-- DOCUMENT SECTION follows --
Most patients undergoing total hip arthroplasty (THA) have an uneventful and relatively pain-free future, whereas some patients will have further health-care encounters related to their hip joints. These contacts may be for revision of the ipsilateral hip. The hip might also be re-operated on for reasons not necessitating exchange or extraction of the implant or any of its parts. Some patients will need surgery on the opposite hip and may also undergo re-operation or revision surgery on the second hip. Better knowledge of patients’ hip-related timeline (HRT) may improve the understanding and expectations of patients, surgeons, and healthcare providers. Further healthcare contacts are important in the case of bundled payments, tariffs, and payments-by-results (Burwell 2015, Jubelt et al. 2017). The increasing demands and financial pressures on health systems make predictions of further contacts with healthcare providers important.

Several studies have described the lifetime risk for revision and long-term mortality, but few have described the different paths (i.e., contralateral THA, revisions, and death) the patient can follow (Gillam et al. 2012, 2013, Abdel et al. 2016, Maradit Kremers et al. 2016, Sanders et al. 2017). The increased availability and quality of longitudinal data have stimulated the development of life-history models. Multi-state analysis has been advocated as a natural framework, studying transitions between different stages (Commenges 1999) and has been shown to provide a convenient framework for the handling of a wide variety of medical conditions, characterized by multiple events where longitudinal data are available (Farewell and Tom 2014). This framework allows for the combining of several possible outcomes in a single analysis and aids the depiction of the hip-related timeline that patients potentially could follow. This is in contrast with the more classical survival analysis, as employed in most studies, which is only able to depict transition from one stage to another. Additionally, multi-state analysis facilitates systematic handling of the laterality problem, an inevitably characteristic of every survival analysis in the field of arthroplasty (Ranstam et al. 2011).

We describe the probability for further hip-related surgery on the same or opposite side using the first primary total hip replacement on either side as the index operation and the probability of dying during the study period. We also depict the influences of known patient-related, surgery-related, and socio-economic factors using prospectively collected and linked data from a national database.

Patients and methods

Prospectively collected data from the Swedish Hip Arthroplasty Register (SHAR) were obtained and analyzed for all patients who received a first recorded primary THA for elective reasons (non-acute trauma-related and no tumor surgery) using the validated and linked research database to access surgical-, patient-related, and socio-economic factors (Cnudde et al. 2016). Data were available for 133,654 patients who underwent a first THA between January 1, 1999 and December 31, 2012 (Figure 1). The choice of study period was guided by the availability of the linked dataset for this period. All patients who had received a THA prior to this period were excluded. Bilateral single-stage primaries were also excluded (1,202 cases). The selected cohort of patients was then followed until the end of the study period (December 31, 2012) or death and revisions were recorded. We defined revision as exchange or extraction of the implant or any of its parts. The Swedish healthcare system provides universal access to healthcare for its residents and each hospital contact for every individual is recorded in a centrally governed system. Government databases also hold information on socioeconomic factors of all residents. Death dates are recorded by the Tax Office and are linked on a regular basis with the SHAR as well as other governmental databases. The SHAR is part of the Quality Registers in Sweden (QR) and the centralized information collection system in the Nordic Countries has been well recognized for its population-based research (Emilsson et al. 2015).
-- DOCUMENT SECTION concluded --
PROBLEM 1 -> Write out everything in the hip arthroplasty text from "We describe the" down to "a national database.".
PROBLEM 2 -> Write what comes next in the hip arthroplasty text, picking up after its last sentence.
-- AVAILABLE DATA follows --
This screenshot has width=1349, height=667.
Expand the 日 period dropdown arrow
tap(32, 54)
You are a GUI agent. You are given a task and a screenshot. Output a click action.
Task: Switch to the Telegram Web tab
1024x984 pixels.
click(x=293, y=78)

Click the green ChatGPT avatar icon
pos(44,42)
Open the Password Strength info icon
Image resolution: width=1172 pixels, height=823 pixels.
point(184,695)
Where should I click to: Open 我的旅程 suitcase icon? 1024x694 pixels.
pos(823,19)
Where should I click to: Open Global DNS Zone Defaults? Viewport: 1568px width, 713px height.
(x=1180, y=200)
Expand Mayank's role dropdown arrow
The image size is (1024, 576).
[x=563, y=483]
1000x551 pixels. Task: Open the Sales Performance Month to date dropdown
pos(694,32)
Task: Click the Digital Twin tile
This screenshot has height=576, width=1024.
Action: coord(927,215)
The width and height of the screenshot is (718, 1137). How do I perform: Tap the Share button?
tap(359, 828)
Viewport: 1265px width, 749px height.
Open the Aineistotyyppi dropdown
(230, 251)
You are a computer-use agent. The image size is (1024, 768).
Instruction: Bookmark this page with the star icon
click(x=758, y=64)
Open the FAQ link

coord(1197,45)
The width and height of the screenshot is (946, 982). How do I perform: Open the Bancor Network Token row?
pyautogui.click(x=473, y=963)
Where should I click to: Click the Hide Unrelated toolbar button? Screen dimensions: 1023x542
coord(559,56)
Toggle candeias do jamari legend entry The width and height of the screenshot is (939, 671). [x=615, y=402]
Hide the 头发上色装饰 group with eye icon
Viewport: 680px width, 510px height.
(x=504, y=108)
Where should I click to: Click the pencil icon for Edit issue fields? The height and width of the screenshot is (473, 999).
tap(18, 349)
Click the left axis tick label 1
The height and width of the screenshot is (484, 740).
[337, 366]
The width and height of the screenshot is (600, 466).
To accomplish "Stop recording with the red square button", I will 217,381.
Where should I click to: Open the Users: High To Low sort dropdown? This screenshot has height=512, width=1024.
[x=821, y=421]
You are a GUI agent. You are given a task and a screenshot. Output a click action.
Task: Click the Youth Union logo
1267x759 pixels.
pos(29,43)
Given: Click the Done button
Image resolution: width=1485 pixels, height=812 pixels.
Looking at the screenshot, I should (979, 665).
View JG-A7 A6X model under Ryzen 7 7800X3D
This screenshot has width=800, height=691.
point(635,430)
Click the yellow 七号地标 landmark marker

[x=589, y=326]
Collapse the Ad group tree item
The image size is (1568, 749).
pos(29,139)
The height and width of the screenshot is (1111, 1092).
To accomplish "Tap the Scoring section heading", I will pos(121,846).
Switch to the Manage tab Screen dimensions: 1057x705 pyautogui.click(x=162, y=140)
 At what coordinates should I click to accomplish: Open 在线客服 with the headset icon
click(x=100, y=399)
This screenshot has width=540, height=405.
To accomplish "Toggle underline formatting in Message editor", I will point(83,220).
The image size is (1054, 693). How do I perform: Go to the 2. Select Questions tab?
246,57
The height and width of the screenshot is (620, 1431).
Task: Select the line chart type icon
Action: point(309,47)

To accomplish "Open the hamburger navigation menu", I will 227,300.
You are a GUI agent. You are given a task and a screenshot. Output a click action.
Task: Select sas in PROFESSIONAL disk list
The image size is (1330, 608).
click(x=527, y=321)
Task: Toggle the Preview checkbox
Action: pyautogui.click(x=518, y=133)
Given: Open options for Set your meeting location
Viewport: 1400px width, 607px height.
-- AVAILABLE DATA concluded --
ANSWER 1 ->
We describe the probability for further hip-related surgery on the same or opposite side using the first primary total hip replacement on either side as the index operation and the probability of dying during the study period. We also depict the influences of known patient-related, surgery-related, and socio-economic factors using prospectively collected and linked data from a national database.

ANSWER 2 ->
Figure 1. Flowchart of the patients included in this study (January 1, 1999–December 31, 2012).

Statistics

Continuous variables were summarized as means (SD), categorical variables as percentages.

To describe the association between ipsilateral operations, revisions, and mortality we adopted an extended irreversible disease progression illness–death model describing the movement of patients between a series of discrete states in a continuous time. This irreversible disease progression model had 5 discrete stages and describes the pathway of a patient from the first THA to the absorbing state of death as a Markov process. The patients enter the study at the time of their first elective THA surgery (State 1). They could stay in this state (unilateral THA without further intervention or death) until censoring on December 31, 2012—the end of the study period. However, the patient might advance into adjacent stages (Figure 2). If the contralateral hip has an arthroplasty the patient enters State 2, if the ipsilateral hip is revised then State 3 is applicable. A patient could reach the absorbing state, death (State 5). From State 2 the patients could advance to State 3 or State 4, which is revision of the second hip, or enter the absorbing State 5.

Figure 2. Multi-state analysis scheme and possible transitions. State 1 is the first hip replacement, state 2 is the second (contralateral) hip replacement, state 3 is the state where the first-performed hip is revised, whereas state 4 is the state where the contralateral hip is revised, and state 5 is death. The percentages stated are up to the 30- and 90-day mark as well as up to the 1-, 5-, and 10-year mark and represent the estimated transition probabilities within that given time.

At any given time a patient can be in a specific state and the next state to which the patient moves and the time when this transition occurs is determined by a set of transition intensities that represents instantaneous risk of moving from state i to state j, namely: $$q_{ij}=\begin{array}{c}\text{lim}\\ \delta t\to 0\end{array}P(X(t+\delta t)=j|X\left(t\right)=i)/\delta t.$$

The transition intensities for one specified state to all others sum to 1, thus the diagonal elements of the transition intensities matrix Q that represent lingering in the specified state are given by q_ii = –Σ_{i ≠j}q_ij. We defined the transition ratio as the ratio of 2 estimated intensities (e.g. q_ij ⁄q_ik ). This ratio provides estimates on the likelihood of progressing to one stage or other. Statistical inference is based on approximate-normality and the δ-method. If the 95% confidence interval (CI) covers 1 we cannot reject the null-hypothesis of equal transition intensities.

We assessed the association between covariates x (sex, age, clinical diagnosis at first operation, comorbidity, surgical factors, socioeconomic status) and transition intensities with the modified proportional hazards model (Marshall and Jones 1995) calculated as $$q_{ij}\left(x\left(t\right)\right)=q_{ij}{}^{(0)}exp({\beta }_{ij}{}^{T}x\left(t\right)),$$ where exp(β_ij ) represents the estimated hazard ratios corresponding to given covariates effect of the transition intensities from state i to state j. Separate baseline hazards and regression coefficients are estimated for each possible transition by fitting a series of proportional hazards models (Andersen and Keiding 2002).

The conditional transition probabilities matrix P(t) is calculated as e^tQ and its entries p_ij (t) are the probabilities of being in state j at time t + u given that at time t the patient is in state i.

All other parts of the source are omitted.